URLs were collected in two stages:

  • popular domains: two data extraction experts outside of the data science team gave the following popular product domains, from which 7 URLs per site were collected:
    • Amazon ( 4 URLs from each of the following regions US, UK, DE, IT, FR were collected)
    • Walmart
    • Target
    • HomeDepot
    • Ebay
    • Zara
    • John Lewis
    • H&M
    • Alibaba
    • Rakuten
    • Zalando
    • BestBuy
    • Canadian Tire
    • Ikea
    • Wayfair
  • less popular domains: we consulted two site catalogs and sampled 50 sites from each catalog, collecting 2 positive URLs from each site

When selecting the URLs for this experiment, our goal was to ensure variety: we wanted products from the main page, plus o some more deeply hidden, products with and without discounts, and having some out-of-stock products.

Serving snapshots

Prices and availabilities on many web-sites vary depending on the visitor location, time of day and other factors, so in order to ensure that all systems receive the same input, we captured the snapshots of the pages and served them using pywb. The snapshots included both the main page, and all sub-resources required for rendering, such as images, JS, CSS, etc. pywb is a web archiving capture and replay framework for python, implementing the basic functionality of a “Wayback Machine”.

Some web-sites were still broken even when serving from a snapshot, either because they tried to obtain fresh product details, or due to rendering being different from what was seen in the browser. Such pages were excluded from the dataset.

Snapshots can be prepared with the following command, assuming dataset-warc folder contains the WARC snapshots (available as an archive from the releases section of the repo: dataset-warc.zip):

docker run --rm -it \
  -e INIT_COLLECTION=product-extraction-benchmark \
  -v `pwd`/dataset-warc:/dataset-warc \
  -v `pwd`/pywb-data:/webarchive \
  webrecorder/pywb:2.5.0 \
  wb-manager add product-extraction-benchmark /dataset-warc/*.warc.gz

Then we can do extra configuration to remove the frame:

docker run --rm -it \
  -v `pwd`/pywb-data:/webarchive \
  --entrypoint /bin/bash \
  webrecorder/pywb:2.5.0 \
  -c "echo 'framed_replay: false' > /webarchive/config.yaml && touch /webarchive/templates/banner.html"
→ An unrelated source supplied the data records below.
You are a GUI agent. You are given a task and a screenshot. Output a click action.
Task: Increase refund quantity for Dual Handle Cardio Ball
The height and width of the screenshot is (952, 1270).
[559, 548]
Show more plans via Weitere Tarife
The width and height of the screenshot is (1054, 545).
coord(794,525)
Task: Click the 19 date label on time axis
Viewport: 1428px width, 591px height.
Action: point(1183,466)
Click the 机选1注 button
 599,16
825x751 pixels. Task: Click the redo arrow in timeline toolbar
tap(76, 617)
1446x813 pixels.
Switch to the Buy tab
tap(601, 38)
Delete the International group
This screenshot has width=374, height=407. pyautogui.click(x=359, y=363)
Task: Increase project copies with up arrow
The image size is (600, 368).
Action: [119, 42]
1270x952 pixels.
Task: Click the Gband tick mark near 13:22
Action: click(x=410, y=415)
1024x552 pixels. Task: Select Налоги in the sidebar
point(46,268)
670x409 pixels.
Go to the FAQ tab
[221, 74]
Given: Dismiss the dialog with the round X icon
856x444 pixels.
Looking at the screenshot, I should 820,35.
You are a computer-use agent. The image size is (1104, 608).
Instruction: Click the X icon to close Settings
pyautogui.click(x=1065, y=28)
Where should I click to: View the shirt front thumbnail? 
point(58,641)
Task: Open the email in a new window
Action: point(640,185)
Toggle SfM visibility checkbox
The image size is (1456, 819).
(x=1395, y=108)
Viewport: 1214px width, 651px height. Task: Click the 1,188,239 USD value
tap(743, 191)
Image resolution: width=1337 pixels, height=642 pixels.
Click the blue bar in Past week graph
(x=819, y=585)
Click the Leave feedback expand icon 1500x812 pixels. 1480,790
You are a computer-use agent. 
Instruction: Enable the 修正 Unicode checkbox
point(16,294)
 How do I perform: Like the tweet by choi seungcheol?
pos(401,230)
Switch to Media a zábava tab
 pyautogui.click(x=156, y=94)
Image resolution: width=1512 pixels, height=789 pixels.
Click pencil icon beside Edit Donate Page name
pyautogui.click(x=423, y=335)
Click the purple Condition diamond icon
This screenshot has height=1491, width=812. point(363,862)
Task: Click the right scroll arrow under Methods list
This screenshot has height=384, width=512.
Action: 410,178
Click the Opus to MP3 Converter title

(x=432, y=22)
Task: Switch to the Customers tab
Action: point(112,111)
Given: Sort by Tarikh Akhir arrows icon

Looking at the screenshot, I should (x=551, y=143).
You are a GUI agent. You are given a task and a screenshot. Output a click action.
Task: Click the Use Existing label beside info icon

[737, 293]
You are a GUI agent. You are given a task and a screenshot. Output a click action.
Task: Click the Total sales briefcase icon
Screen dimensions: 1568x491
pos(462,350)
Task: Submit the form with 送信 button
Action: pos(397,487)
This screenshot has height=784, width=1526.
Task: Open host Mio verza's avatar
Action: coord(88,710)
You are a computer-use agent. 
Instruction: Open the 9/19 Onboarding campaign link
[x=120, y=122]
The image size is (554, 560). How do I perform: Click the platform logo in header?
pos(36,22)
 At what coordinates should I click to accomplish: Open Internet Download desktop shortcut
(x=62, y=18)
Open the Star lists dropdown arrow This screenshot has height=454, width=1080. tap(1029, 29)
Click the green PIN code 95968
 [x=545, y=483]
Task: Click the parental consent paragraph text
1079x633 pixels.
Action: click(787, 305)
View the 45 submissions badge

And then serve the snapshots:

docker run --rm -it -p 80:8080 \
  -v `pwd`/pywb-data:/webarchive \
  webrecorder/pywb:2.5.0 \
  wayback -a

You can use dataset/pywb-mapping.json to map between page ids and URLs served by pywb.

Dataset

Dataset is included in the repo in several forms:

  • html files (gzip-compressed) are included directly in the repo under dataset/html, file names corresponds to page ids used in dataset/ground-truth.json
  • screenshots of pages (before snapshot creation) are included as an archive in the releases section of the repo: dataset-jpeg.zip, file names corresponds to page ids used in dataset/ground-truth.json
  • snapshots in WARC format which can be served by pywb are included as an archive in the releases section of the repo: dataset-warc.zip, file names have the form <DATETIME>-<ID>.warc.gz, where <ID> corresponds to page ids used in dataset/ground-truth.json

Annotations are available under dataset/ground-truth.json, which looks like this:

{
    "0094967f37c647407d92b624202736e3272231cf61f8ccaeca0b19aeb631ab28": {
        ...
        "brand": [
            "365 by Whole Foods Market"
        ],
        "gtin": [
            "099482467999"
        ],
        "sku": [
            "B07FW264WL"
        ],
        "url": "https://www.amazon.com/dp/B07FW264WL"
    },
    "01efbb747904557e90dcb56d1f255a4034d5206c796539e2ce4d9dd68672c098": {
        ...

Each evaluated attribute can have multiple values in the ground truth - all values are considered correct.

Evaluation

Evaluation is performed by evaluate.py script, which requires Python 3.6+ and tabulate dependency.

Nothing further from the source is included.